About Us

Data Collection

The dataset used was collected from stats.nba.com, the official NBA statistics website. Each game from seasons 2016-2020 were analyzed and logged by our program through the use of web requests. For every game, the two teams playing were analyzed using the stats of the eight players with the most minutes played from each team.

We collected the following thirteen statistics from each player:

  • Points scored
  • Free throws made
  • Free throws attempted
  • Field goals made
  • Field goals attempted
  • Three-pointers made
  • Three-pointers attempted
  • Assists
  • Turnovers
  • Steals
  • Blocks
  • Offensive rebounds
  • Defensive rebounds
  • Personal fouls

We scaled the statistics of each player to the predicted minutes played to represent the expected production of the players given the quality of their teammates. While this is not necessary when analyzing real rosters, it is necessary to balance the performance of the players when predicting games between fictional rosters due to the limited playtime available for the players (e.g., a team consisting of eight Lebron James’s would not be expected to average over 240+ points simply due to playtime restrictions).

The individual statistics for each teams’ eight players were used to generate the thirteen team statistics.

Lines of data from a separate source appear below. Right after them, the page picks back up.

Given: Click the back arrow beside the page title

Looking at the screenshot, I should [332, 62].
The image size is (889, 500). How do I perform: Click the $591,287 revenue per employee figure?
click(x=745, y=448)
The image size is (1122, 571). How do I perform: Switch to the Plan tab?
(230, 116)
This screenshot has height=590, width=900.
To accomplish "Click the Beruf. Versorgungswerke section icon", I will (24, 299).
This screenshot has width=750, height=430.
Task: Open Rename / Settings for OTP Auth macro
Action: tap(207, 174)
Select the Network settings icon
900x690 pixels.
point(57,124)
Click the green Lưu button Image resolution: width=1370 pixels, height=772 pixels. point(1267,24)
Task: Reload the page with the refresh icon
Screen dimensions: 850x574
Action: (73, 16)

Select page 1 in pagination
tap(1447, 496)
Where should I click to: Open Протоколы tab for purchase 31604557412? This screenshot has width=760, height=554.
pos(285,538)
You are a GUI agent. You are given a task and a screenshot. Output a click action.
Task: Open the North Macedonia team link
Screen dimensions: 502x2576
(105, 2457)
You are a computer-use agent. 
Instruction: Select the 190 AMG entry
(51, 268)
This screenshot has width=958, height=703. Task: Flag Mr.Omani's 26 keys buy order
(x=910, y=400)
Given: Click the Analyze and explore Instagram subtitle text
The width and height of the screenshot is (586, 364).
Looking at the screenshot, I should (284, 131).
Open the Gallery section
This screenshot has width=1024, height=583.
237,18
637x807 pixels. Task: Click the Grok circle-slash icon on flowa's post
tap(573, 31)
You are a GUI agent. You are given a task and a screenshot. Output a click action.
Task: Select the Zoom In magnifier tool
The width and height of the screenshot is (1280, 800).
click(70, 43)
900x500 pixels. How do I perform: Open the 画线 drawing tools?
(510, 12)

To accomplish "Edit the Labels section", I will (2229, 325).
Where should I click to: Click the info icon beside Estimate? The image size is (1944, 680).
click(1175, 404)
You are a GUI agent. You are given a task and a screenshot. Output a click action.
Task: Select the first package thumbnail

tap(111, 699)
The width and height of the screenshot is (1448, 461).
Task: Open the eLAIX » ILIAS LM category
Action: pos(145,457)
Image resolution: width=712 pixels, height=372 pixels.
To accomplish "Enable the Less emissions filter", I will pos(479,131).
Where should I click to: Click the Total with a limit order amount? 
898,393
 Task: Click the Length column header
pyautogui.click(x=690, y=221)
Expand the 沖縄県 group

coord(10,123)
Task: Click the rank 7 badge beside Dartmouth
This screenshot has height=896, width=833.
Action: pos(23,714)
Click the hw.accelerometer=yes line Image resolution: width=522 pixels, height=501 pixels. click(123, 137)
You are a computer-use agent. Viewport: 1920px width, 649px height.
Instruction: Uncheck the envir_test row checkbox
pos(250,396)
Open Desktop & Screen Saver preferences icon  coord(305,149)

The team statistics are as follows:

  • Total points scored
  • True shooting percentage
  • Total free throws attempted
  • Free throw percentage
  • Total three-pointers attempted
  • Three-point percentage
  • Total assists
  • Total turnovers
  • Total offensive rebounds
  • Total defensive rebounds
  • Total steals
  • Total blocks
  • Total personal fouls

Thus, a total 26 statistics are collected for each game, 13 for each team.

Creating the Model

Using the sklearn python package, we created a logistic regression model that would predict the outcome of an NBA game. Of the five seasons of data we had collected, 80% was used to train the model, and a random 20% was selected for validation. After tuning the hyperparameters for the model, we were able to reach an accuracy of about 65%, which is sufficient given the randomness of NBA games and the limited scope of information available to the model. We hope to continue improving upon the quality and accuracy of our model in the future.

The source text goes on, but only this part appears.